■ **TASK INSTRUCTIONS**
Reproduction of part of the material below, pictures omitted: copy exactly, and only, the lines starting with the one with "Where should I" and going on through the one with "You are a computer-use".

■ **DATASET RECORDS**
────────────────
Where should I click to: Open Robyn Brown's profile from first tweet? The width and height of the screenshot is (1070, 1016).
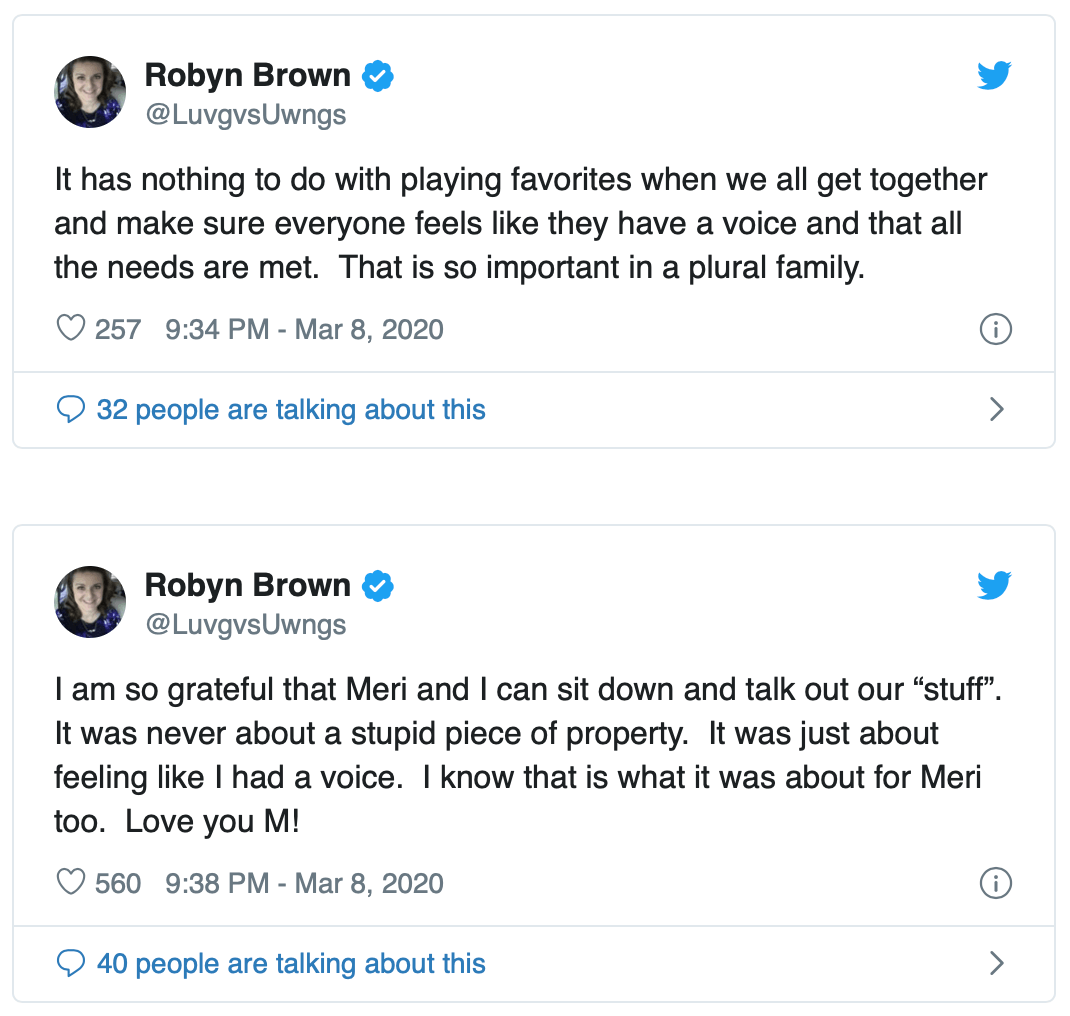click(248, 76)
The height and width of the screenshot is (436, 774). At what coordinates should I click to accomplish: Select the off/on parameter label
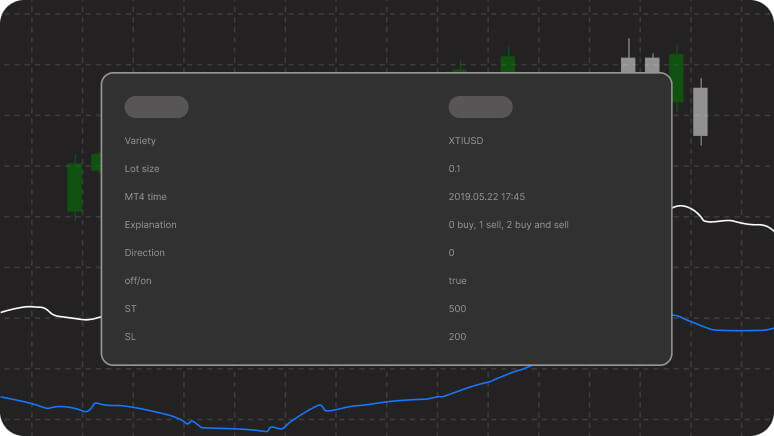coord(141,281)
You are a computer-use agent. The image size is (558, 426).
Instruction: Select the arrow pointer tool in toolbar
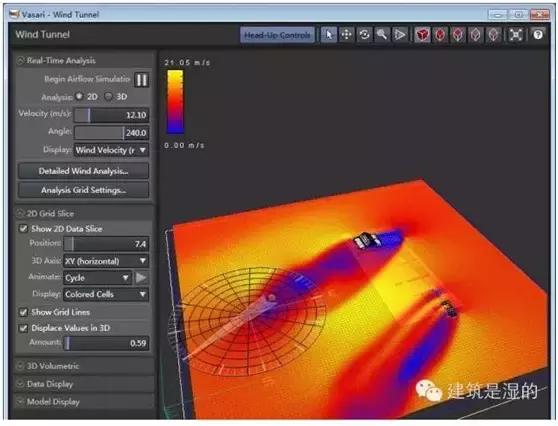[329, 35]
────────────────
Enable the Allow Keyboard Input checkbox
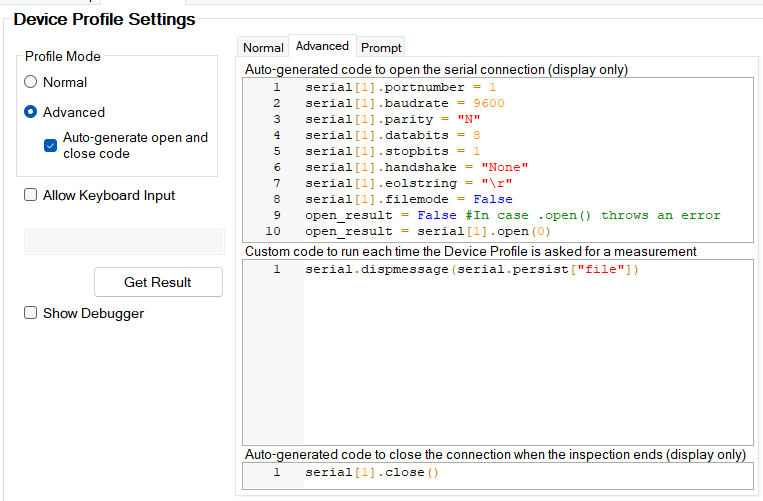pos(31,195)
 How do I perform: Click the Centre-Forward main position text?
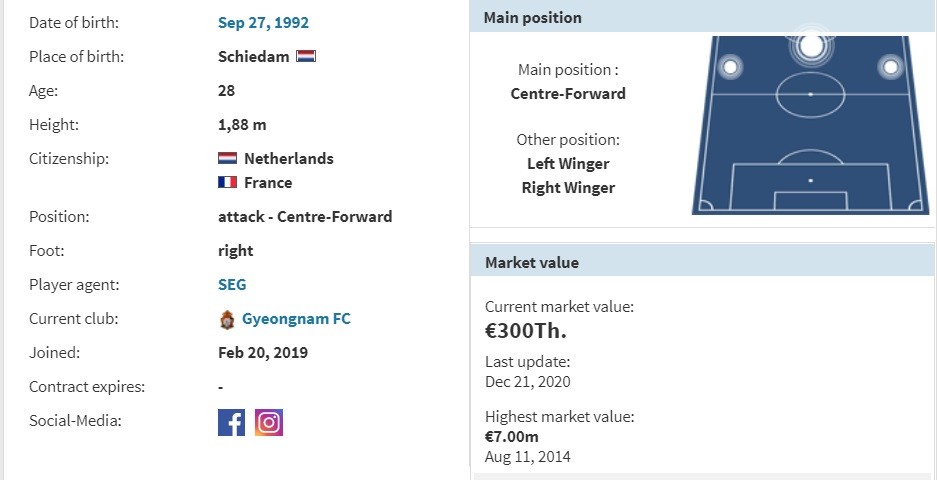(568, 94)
────────────────
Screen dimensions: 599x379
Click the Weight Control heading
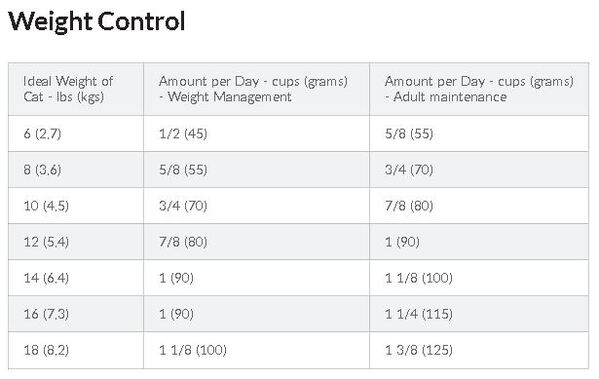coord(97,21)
────────────────
■ **PROBLEM SOLUTION**
Where should I click to: Open Robyn Brown's profile from first tweet? The width and height of the screenshot is (1070, 1016).
click(248, 76)
The height and width of the screenshot is (436, 774). At what coordinates should I click to accomplish: Select the off/on parameter label
coord(141,281)
You are a computer-use agent. The image size is (558, 426).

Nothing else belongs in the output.